BEGIN ENTRIES SUPPLIED

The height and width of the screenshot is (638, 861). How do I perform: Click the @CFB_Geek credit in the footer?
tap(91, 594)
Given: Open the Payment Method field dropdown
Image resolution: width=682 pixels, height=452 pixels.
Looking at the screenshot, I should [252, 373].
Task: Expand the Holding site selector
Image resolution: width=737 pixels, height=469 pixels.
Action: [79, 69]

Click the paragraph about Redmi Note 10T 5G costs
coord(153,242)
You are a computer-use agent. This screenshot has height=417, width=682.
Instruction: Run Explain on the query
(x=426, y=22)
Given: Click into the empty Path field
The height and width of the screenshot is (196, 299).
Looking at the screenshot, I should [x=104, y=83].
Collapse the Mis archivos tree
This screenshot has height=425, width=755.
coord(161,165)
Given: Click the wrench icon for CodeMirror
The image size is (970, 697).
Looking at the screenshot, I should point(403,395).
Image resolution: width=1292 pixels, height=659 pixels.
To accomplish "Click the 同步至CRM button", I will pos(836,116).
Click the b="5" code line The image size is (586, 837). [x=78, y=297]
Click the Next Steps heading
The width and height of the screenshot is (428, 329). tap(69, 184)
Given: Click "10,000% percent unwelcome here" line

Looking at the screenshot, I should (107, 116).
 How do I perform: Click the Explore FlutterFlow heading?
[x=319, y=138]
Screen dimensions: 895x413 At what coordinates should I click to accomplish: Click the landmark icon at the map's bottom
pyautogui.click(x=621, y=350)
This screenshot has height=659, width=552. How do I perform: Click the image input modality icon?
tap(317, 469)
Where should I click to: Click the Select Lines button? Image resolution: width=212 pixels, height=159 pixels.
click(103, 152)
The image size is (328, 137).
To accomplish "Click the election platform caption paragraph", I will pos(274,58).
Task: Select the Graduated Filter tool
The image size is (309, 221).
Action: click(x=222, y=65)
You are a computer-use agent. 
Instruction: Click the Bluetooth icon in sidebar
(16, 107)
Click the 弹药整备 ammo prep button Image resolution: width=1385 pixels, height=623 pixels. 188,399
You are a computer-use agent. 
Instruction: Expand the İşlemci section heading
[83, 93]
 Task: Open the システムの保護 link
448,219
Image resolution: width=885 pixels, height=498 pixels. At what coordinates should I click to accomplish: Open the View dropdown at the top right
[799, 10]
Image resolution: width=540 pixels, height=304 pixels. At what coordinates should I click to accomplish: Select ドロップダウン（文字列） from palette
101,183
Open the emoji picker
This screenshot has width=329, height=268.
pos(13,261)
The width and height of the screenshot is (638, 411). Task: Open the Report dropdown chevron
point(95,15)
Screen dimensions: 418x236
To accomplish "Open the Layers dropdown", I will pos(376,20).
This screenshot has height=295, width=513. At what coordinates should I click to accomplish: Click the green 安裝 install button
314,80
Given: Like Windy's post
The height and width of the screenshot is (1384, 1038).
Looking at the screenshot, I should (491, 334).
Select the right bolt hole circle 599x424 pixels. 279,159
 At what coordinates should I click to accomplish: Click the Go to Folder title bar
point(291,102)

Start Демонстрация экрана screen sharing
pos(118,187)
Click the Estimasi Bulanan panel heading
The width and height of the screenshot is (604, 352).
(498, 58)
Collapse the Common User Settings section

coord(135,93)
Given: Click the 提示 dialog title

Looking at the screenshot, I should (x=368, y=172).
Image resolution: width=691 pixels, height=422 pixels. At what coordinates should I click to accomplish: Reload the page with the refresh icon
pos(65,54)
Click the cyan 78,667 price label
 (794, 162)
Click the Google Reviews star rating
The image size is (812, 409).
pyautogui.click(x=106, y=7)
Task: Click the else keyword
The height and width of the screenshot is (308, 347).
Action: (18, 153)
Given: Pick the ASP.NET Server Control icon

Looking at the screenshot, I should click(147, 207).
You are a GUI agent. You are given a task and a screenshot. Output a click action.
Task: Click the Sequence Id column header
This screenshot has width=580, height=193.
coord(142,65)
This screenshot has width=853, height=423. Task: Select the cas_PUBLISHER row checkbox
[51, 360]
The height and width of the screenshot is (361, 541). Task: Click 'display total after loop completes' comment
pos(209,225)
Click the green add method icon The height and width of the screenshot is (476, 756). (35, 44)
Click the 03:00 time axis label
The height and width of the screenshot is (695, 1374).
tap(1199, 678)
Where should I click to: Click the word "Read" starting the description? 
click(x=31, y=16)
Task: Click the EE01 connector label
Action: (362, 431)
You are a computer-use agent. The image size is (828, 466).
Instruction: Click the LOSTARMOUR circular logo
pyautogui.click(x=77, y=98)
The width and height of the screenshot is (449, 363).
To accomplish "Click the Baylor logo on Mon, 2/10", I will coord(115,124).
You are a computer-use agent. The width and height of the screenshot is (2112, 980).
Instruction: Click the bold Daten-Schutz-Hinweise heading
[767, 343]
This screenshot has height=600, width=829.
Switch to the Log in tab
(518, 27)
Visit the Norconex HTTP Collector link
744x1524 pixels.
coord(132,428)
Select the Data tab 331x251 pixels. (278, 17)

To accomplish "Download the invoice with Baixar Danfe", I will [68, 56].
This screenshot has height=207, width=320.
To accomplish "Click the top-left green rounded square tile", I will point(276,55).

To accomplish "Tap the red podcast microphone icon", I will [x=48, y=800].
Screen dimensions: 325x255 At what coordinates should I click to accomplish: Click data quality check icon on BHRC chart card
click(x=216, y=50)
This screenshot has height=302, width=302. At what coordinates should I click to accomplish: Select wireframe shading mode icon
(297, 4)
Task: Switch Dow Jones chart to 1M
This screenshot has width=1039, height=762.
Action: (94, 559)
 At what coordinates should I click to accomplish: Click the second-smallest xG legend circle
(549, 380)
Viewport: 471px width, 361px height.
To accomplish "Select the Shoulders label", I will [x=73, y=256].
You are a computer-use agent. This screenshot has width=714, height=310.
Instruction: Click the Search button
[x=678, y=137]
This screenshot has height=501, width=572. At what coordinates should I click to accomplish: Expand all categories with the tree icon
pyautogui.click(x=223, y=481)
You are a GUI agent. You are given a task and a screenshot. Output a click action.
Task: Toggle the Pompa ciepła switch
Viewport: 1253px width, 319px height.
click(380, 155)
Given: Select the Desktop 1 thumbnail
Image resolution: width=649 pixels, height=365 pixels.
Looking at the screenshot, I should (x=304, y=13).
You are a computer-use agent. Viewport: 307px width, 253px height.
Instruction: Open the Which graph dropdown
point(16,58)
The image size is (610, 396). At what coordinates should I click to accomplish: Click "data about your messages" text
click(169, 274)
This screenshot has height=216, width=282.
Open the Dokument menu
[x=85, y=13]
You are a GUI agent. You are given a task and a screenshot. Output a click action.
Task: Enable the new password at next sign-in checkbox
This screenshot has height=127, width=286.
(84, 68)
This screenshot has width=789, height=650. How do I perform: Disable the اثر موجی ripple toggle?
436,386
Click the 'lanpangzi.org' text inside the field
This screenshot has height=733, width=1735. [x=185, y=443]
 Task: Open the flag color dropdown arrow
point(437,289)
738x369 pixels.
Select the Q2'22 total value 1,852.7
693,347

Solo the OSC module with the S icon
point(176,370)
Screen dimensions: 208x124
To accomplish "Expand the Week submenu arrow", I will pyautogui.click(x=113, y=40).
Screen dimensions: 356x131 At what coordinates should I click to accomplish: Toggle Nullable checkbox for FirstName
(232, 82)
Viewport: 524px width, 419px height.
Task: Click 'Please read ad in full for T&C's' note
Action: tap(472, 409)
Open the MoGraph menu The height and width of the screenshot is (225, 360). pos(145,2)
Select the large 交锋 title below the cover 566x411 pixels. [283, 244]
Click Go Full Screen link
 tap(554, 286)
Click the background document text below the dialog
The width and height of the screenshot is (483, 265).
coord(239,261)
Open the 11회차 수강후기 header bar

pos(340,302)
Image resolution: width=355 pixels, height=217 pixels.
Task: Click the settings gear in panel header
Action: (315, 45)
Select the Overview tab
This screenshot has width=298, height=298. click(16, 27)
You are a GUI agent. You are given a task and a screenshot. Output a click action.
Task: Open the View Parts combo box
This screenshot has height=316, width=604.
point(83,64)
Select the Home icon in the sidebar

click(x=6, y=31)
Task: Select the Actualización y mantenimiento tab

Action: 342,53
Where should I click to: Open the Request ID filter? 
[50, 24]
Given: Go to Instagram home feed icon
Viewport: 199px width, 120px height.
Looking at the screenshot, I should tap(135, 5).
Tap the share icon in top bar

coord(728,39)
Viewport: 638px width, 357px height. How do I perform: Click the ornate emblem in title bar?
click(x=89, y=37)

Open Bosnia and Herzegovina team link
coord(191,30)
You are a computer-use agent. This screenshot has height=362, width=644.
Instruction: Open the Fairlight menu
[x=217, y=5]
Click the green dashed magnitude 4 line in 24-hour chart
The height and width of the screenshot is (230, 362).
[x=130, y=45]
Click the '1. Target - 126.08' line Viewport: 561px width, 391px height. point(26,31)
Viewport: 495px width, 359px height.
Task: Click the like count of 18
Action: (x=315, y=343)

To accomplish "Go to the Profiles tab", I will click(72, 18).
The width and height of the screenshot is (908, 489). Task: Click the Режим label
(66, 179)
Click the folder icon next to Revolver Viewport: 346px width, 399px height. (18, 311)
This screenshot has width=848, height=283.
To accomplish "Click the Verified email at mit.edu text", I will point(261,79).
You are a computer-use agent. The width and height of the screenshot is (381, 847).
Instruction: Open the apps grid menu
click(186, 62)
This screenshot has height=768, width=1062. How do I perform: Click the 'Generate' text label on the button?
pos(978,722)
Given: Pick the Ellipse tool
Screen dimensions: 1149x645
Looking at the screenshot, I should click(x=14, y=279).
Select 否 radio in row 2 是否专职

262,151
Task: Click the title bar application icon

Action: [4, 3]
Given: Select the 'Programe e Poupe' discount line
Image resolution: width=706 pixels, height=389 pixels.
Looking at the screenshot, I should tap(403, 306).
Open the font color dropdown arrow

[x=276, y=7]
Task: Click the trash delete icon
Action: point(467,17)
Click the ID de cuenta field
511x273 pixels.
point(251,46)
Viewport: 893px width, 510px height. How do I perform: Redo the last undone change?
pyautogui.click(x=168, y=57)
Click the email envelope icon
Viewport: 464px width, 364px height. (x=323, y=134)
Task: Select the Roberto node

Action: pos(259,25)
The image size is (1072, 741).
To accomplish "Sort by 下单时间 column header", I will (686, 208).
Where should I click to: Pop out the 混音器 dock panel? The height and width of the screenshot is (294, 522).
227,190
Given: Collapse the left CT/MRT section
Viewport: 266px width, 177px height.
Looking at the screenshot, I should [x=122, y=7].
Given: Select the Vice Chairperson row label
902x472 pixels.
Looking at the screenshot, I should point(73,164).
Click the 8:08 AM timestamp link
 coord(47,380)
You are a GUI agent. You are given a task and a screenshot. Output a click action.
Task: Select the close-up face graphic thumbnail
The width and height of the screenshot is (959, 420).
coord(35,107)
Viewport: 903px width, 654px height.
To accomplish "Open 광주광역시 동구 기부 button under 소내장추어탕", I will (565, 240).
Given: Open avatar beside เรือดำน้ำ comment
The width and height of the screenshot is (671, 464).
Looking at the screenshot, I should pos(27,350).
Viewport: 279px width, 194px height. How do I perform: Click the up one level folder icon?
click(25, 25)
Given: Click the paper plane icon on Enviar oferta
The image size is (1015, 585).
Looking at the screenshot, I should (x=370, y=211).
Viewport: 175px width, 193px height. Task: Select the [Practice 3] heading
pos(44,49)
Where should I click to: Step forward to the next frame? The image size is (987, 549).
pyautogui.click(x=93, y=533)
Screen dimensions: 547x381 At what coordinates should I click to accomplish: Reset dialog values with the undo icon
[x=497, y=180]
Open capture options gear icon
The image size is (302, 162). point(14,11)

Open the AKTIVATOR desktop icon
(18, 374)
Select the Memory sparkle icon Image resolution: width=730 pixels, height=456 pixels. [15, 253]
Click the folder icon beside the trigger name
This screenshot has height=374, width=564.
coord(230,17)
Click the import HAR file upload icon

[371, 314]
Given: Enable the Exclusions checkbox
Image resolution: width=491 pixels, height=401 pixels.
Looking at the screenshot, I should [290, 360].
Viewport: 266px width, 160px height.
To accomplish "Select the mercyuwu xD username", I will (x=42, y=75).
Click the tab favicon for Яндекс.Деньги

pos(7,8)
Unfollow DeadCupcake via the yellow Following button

END ENTRIES SUPPLIED

**DIRECTIONS FOR THIS TASK**
Out of the data above, transcribe exactly and only the lines starting with the line that has "Task: Click the title bar application icon" and going on through the line that has "Task: Select the close-up", both included.

**ANSWER TO THIS EXERCISE**
Task: Click the title bar application icon

Action: [4, 3]
Given: Select the 'Programe e Poupe' discount line
Image resolution: width=706 pixels, height=389 pixels.
Looking at the screenshot, I should tap(403, 306).
Open the font color dropdown arrow

[x=276, y=7]
Task: Click the trash delete icon
Action: point(467,17)
Click the ID de cuenta field
511x273 pixels.
point(251,46)
Viewport: 893px width, 510px height. How do I perform: Redo the last undone change?
pyautogui.click(x=168, y=57)
Click the email envelope icon
Viewport: 464px width, 364px height. (x=323, y=134)
Task: Select the Roberto node

Action: pos(259,25)
The image size is (1072, 741).
To accomplish "Sort by 下单时间 column header", I will (686, 208).
Where should I click to: Pop out the 混音器 dock panel? The height and width of the screenshot is (294, 522).
227,190
Given: Collapse the left CT/MRT section
Viewport: 266px width, 177px height.
Looking at the screenshot, I should [x=122, y=7].
Given: Select the Vice Chairperson row label
902x472 pixels.
Looking at the screenshot, I should point(73,164).
Click the 8:08 AM timestamp link
 coord(47,380)
You are a GUI agent. You are given a task and a screenshot. Output a click action.
Task: Select the close-up face graphic thumbnail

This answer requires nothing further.